## GIVEN REQUEST A
List the requirements for the upgraded lab that are given in the lab migration post below.

## SOURCE EXCERPT
The Major Lab Migration

Hyper-V   /   Feb 3rd, 2019   /   0 COMMENTS   /  A+ | a-
Recently, I decided that I needed to upgrade my lab to a cluster from a single node.  I was running out of resources on the single node and it was a pain in the ass to have all of your stuffs on a single node and patch it.  I had previously used Cluster-Aware Updating in a cluster and thought it was time to give it a go.  I also had a few other requirements:

- No performance degredation
- Additional capacity (Primarily Memory)
- Highly available (obviously)

Let me start off by saying that the original box was the following:
System Manufacturer    Dell Inc.
System Model    Precision WorkStation T7500
Processor    Intel(R) Xeon(R) CPU           X5675  @ 3.07GHz, 3059 Mhz, 6 Core(s), 12 Logical Processor(s)
Processor    Intel(R) Xeon(R) CPU           X5675  @ 3.07GHz, 3059 Mhz, 6 Core(s), 12 Logical Processor(s)

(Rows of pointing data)
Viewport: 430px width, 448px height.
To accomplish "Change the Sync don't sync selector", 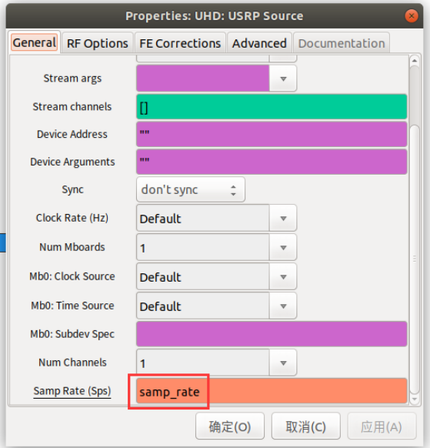I will pyautogui.click(x=191, y=189).
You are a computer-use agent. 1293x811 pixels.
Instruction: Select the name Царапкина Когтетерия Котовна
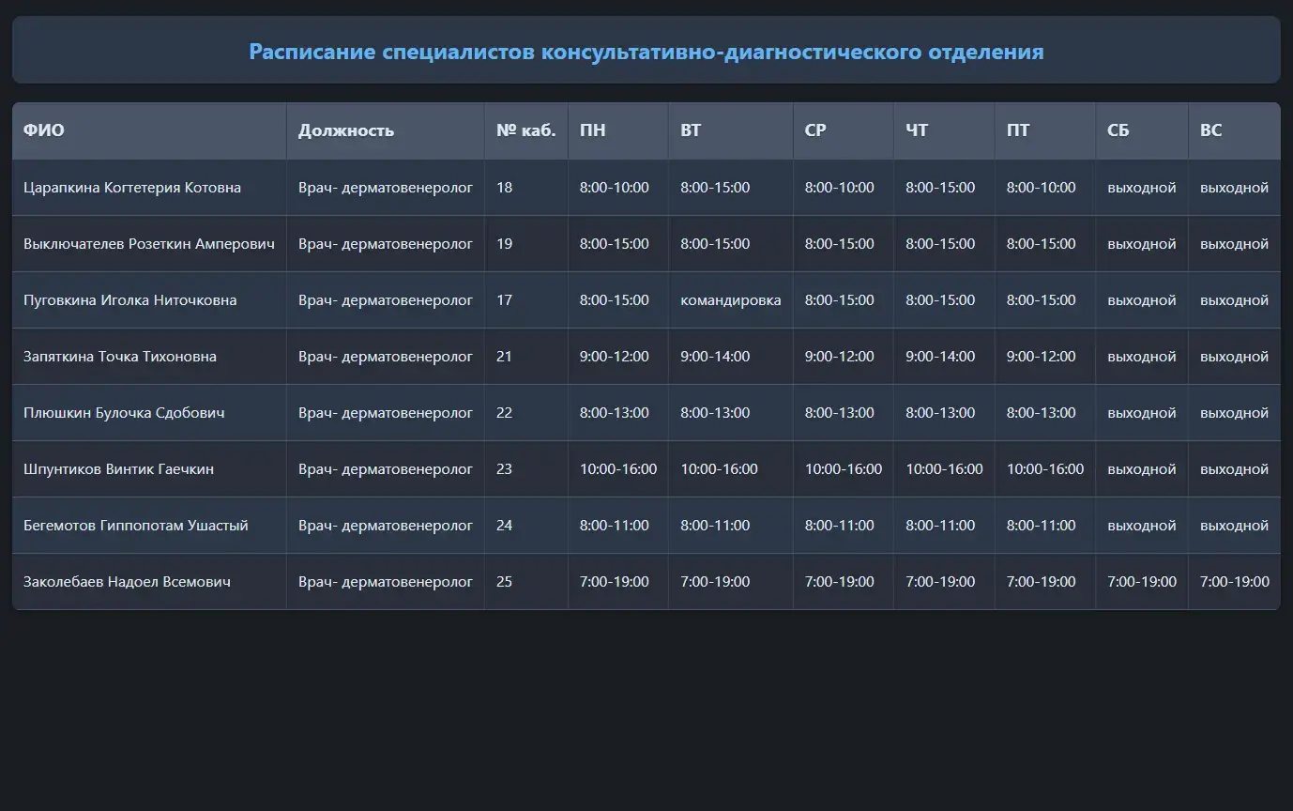(132, 188)
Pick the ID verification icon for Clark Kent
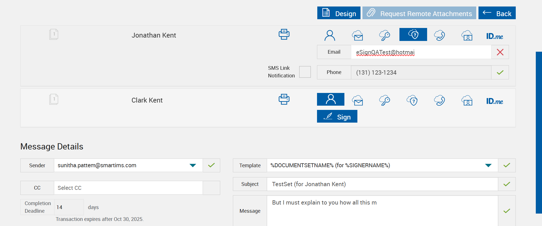Viewport: 542px width, 226px height. (467, 100)
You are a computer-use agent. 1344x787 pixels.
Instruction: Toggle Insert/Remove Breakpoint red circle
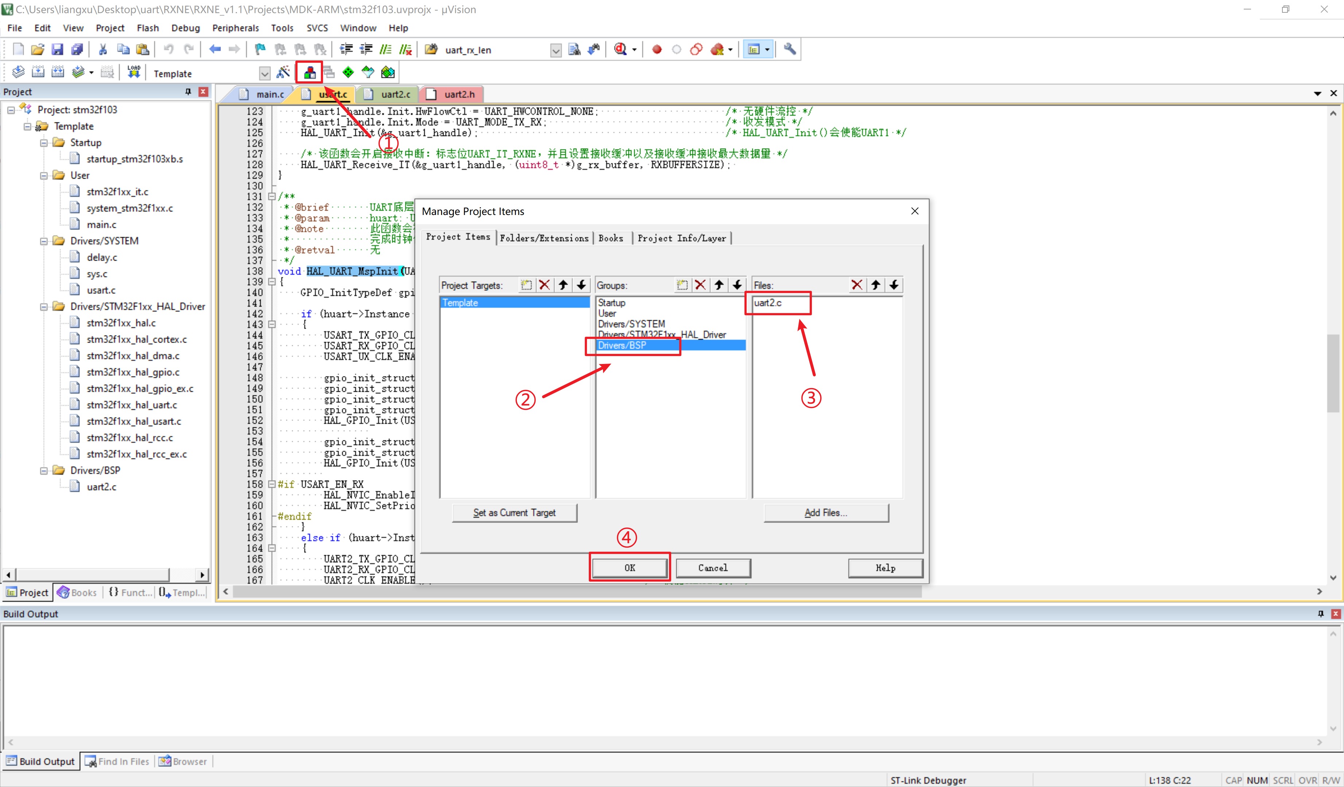click(657, 50)
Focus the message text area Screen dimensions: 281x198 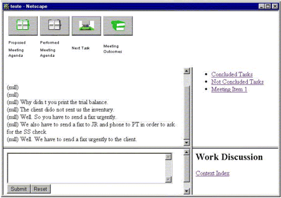pos(86,168)
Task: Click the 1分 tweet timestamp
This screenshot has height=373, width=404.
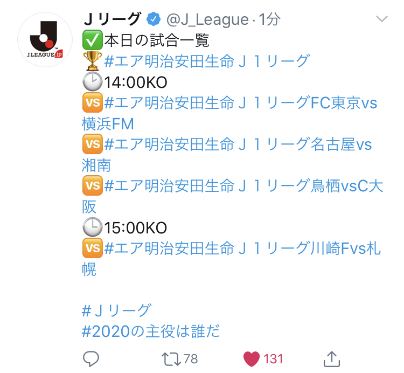Action: [269, 19]
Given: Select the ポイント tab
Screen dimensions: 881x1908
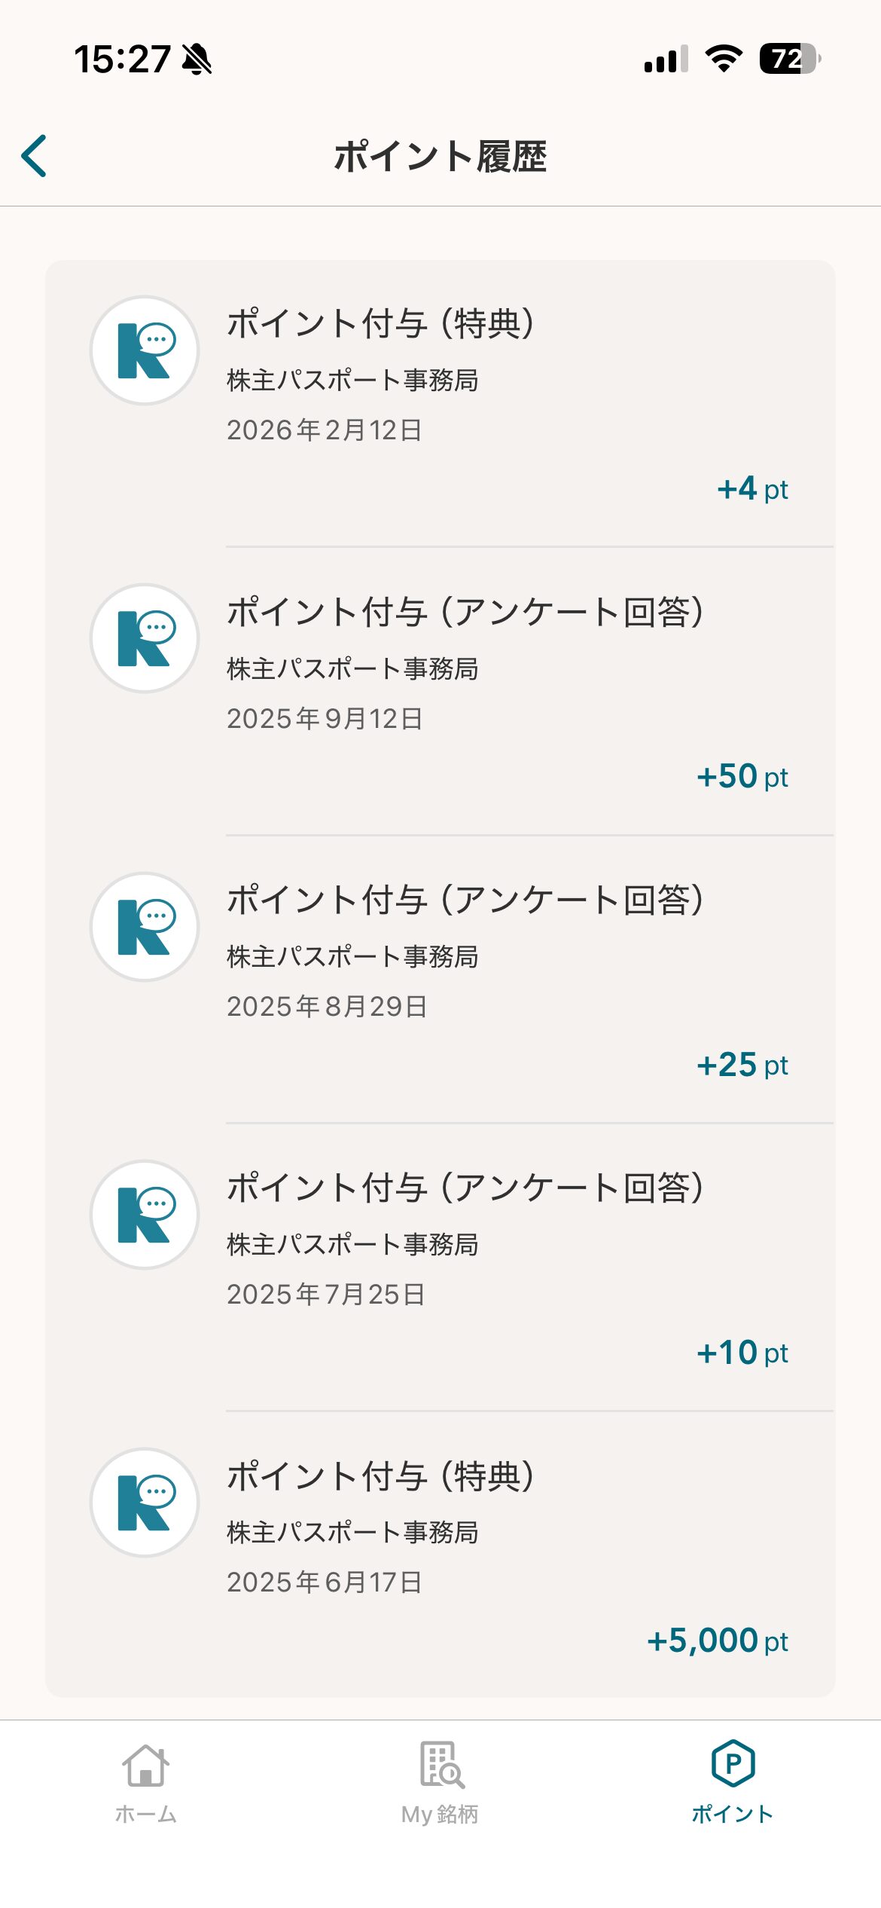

## GIVEN REQUEST B
Count the lines of the records above that contain the string "Instruction". Give only the number.

## CORRECT RESULT A
- No performance degredation
- Additional capacity (Primarily Memory)
- Highly available

## CORRECT RESULT B
2